- [The data]:
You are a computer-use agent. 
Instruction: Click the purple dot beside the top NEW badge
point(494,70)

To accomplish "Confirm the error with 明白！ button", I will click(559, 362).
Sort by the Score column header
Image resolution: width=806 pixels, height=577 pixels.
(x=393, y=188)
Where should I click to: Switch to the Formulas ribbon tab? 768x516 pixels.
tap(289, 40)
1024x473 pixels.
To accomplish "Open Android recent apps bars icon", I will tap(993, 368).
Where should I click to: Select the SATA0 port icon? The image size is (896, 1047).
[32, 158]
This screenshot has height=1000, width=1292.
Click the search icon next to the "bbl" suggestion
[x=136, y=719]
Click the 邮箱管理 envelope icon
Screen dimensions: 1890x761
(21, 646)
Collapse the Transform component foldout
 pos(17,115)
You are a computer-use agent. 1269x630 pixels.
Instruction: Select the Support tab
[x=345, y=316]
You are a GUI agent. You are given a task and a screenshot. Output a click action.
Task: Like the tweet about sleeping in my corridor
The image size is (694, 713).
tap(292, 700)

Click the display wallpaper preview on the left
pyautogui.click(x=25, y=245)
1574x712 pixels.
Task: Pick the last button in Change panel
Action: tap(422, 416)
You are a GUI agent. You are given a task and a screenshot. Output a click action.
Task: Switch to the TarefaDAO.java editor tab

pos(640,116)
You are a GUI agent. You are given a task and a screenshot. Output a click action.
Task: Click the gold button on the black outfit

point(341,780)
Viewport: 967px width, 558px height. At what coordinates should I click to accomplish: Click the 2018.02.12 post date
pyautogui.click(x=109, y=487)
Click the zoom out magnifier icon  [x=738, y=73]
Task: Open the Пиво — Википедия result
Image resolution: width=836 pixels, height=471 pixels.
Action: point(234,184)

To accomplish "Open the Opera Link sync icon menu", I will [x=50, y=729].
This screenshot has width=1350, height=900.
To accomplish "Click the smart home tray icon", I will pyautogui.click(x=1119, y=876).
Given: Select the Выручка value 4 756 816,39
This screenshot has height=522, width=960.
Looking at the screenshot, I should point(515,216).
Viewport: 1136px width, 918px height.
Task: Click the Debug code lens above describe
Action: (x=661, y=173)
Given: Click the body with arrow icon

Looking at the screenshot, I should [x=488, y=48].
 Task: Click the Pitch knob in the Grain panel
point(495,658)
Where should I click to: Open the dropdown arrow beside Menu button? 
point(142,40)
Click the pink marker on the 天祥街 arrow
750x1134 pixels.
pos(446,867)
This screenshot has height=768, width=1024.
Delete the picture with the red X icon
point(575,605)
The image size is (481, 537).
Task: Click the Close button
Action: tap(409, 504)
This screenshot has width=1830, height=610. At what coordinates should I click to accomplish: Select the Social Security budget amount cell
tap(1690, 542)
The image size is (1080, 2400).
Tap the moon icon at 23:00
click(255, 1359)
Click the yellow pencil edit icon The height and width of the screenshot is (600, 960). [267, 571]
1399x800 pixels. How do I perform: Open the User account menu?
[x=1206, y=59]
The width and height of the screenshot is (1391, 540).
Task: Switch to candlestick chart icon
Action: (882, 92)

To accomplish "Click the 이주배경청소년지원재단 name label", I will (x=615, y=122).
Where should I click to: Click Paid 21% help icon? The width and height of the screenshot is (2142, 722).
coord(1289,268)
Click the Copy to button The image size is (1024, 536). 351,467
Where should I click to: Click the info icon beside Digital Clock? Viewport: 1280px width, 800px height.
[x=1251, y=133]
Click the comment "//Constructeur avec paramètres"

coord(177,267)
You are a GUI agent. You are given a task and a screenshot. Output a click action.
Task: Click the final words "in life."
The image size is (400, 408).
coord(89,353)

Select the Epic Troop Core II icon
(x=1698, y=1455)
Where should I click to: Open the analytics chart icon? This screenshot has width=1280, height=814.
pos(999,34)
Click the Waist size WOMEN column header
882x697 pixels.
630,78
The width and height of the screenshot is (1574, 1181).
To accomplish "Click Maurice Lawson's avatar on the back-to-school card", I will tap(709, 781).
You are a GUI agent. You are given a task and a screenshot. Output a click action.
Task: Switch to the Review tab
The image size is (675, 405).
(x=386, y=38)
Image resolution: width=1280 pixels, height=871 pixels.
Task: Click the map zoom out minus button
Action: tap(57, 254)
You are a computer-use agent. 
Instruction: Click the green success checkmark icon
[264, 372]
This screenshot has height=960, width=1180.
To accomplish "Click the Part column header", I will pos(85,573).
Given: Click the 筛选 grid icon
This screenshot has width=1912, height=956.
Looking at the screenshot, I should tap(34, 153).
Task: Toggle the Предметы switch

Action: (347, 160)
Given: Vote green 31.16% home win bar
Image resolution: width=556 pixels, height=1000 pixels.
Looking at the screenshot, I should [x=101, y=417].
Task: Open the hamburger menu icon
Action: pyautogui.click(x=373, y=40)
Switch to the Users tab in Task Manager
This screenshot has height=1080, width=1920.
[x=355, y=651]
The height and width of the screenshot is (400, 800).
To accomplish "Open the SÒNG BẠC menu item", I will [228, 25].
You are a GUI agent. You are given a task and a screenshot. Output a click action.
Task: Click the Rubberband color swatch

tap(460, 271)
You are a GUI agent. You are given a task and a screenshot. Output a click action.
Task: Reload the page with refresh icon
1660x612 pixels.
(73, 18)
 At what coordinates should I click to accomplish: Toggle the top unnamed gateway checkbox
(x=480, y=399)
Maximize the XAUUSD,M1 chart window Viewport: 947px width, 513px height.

- [Problem description]: The full data must appear again, retyped in every detail.

- [Result]:
You are a computer-use agent. 
Instruction: Click the purple dot beside the top NEW badge
point(494,70)

To accomplish "Confirm the error with 明白！ button", I will click(559, 362).
Sort by the Score column header
Image resolution: width=806 pixels, height=577 pixels.
(x=393, y=188)
Where should I click to: Switch to the Formulas ribbon tab? 768x516 pixels.
tap(289, 40)
1024x473 pixels.
To accomplish "Open Android recent apps bars icon", I will tap(993, 368).
Where should I click to: Select the SATA0 port icon? The image size is (896, 1047).
[32, 158]
This screenshot has height=1000, width=1292.
Click the search icon next to the "bbl" suggestion
[x=136, y=719]
Click the 邮箱管理 envelope icon
Screen dimensions: 1890x761
(21, 646)
Collapse the Transform component foldout
 pos(17,115)
You are a computer-use agent. 1269x630 pixels.
Instruction: Select the Support tab
[x=345, y=316]
You are a GUI agent. You are given a task and a screenshot. Output a click action.
Task: Like the tweet about sleeping in my corridor
The image size is (694, 713).
tap(292, 700)

Click the display wallpaper preview on the left
pyautogui.click(x=25, y=245)
1574x712 pixels.
Task: Pick the last button in Change panel
Action: tap(422, 416)
You are a GUI agent. You are given a task and a screenshot. Output a click action.
Task: Switch to the TarefaDAO.java editor tab

pos(640,116)
You are a GUI agent. You are given a task and a screenshot. Output a click action.
Task: Click the gold button on the black outfit

point(341,780)
Viewport: 967px width, 558px height. At what coordinates should I click to accomplish: Click the 2018.02.12 post date
pyautogui.click(x=109, y=487)
Click the zoom out magnifier icon  [x=738, y=73]
Task: Open the Пиво — Википедия result
Image resolution: width=836 pixels, height=471 pixels.
Action: point(234,184)

To accomplish "Open the Opera Link sync icon menu", I will [x=50, y=729].
This screenshot has width=1350, height=900.
To accomplish "Click the smart home tray icon", I will pyautogui.click(x=1119, y=876).
Given: Select the Выручка value 4 756 816,39
This screenshot has height=522, width=960.
Looking at the screenshot, I should point(515,216).
Viewport: 1136px width, 918px height.
Task: Click the Debug code lens above describe
Action: (x=661, y=173)
Given: Click the body with arrow icon

Looking at the screenshot, I should [x=488, y=48].
 Task: Click the Pitch knob in the Grain panel
point(495,658)
Where should I click to: Open the dropdown arrow beside Menu button? 
point(142,40)
Click the pink marker on the 天祥街 arrow
750x1134 pixels.
pos(446,867)
This screenshot has height=768, width=1024.
Delete the picture with the red X icon
point(575,605)
The image size is (481, 537).
Task: Click the Close button
Action: tap(409, 504)
This screenshot has width=1830, height=610. At what coordinates should I click to accomplish: Select the Social Security budget amount cell
tap(1690, 542)
The image size is (1080, 2400).
Tap the moon icon at 23:00
click(255, 1359)
Click the yellow pencil edit icon The height and width of the screenshot is (600, 960). [267, 571]
1399x800 pixels. How do I perform: Open the User account menu?
[x=1206, y=59]
The width and height of the screenshot is (1391, 540).
Task: Switch to candlestick chart icon
Action: (882, 92)

To accomplish "Click the 이주배경청소년지원재단 name label", I will (x=615, y=122).
Where should I click to: Click Paid 21% help icon? The width and height of the screenshot is (2142, 722).
coord(1289,268)
Click the Copy to button The image size is (1024, 536). 351,467
Where should I click to: Click the info icon beside Digital Clock? Viewport: 1280px width, 800px height.
[x=1251, y=133]
Click the comment "//Constructeur avec paramètres"

coord(177,267)
You are a GUI agent. You are given a task and a screenshot. Output a click action.
Task: Click the final words "in life."
The image size is (400, 408).
coord(89,353)

Select the Epic Troop Core II icon
(x=1698, y=1455)
Where should I click to: Open the analytics chart icon? This screenshot has width=1280, height=814.
pos(999,34)
Click the Waist size WOMEN column header
882x697 pixels.
630,78
The width and height of the screenshot is (1574, 1181).
To accomplish "Click Maurice Lawson's avatar on the back-to-school card", I will tap(709, 781).
You are a GUI agent. You are given a task and a screenshot. Output a click action.
Task: Switch to the Review tab
The image size is (675, 405).
(x=386, y=38)
Image resolution: width=1280 pixels, height=871 pixels.
Task: Click the map zoom out minus button
Action: tap(57, 254)
You are a computer-use agent. 
Instruction: Click the green success checkmark icon
[264, 372]
This screenshot has height=960, width=1180.
To accomplish "Click the Part column header", I will pos(85,573).
Given: Click the 筛选 grid icon
This screenshot has width=1912, height=956.
Looking at the screenshot, I should tap(34, 153).
Task: Toggle the Предметы switch

Action: (347, 160)
Given: Vote green 31.16% home win bar
Image resolution: width=556 pixels, height=1000 pixels.
Looking at the screenshot, I should [x=101, y=417].
Task: Open the hamburger menu icon
Action: pyautogui.click(x=373, y=40)
Switch to the Users tab in Task Manager
This screenshot has height=1080, width=1920.
[x=355, y=651]
The height and width of the screenshot is (400, 800).
To accomplish "Open the SÒNG BẠC menu item", I will [228, 25].
You are a GUI agent. You are given a task and a screenshot. Output a click action.
Task: Click the Rubberband color swatch

tap(460, 271)
You are a GUI agent. You are given a task and a screenshot. Output a click action.
Task: Reload the page with refresh icon
1660x612 pixels.
(73, 18)
 At what coordinates should I click to accomplish: Toggle the top unnamed gateway checkbox
(x=480, y=399)
Maximize the XAUUSD,M1 chart window Viewport: 947px width, 513px height.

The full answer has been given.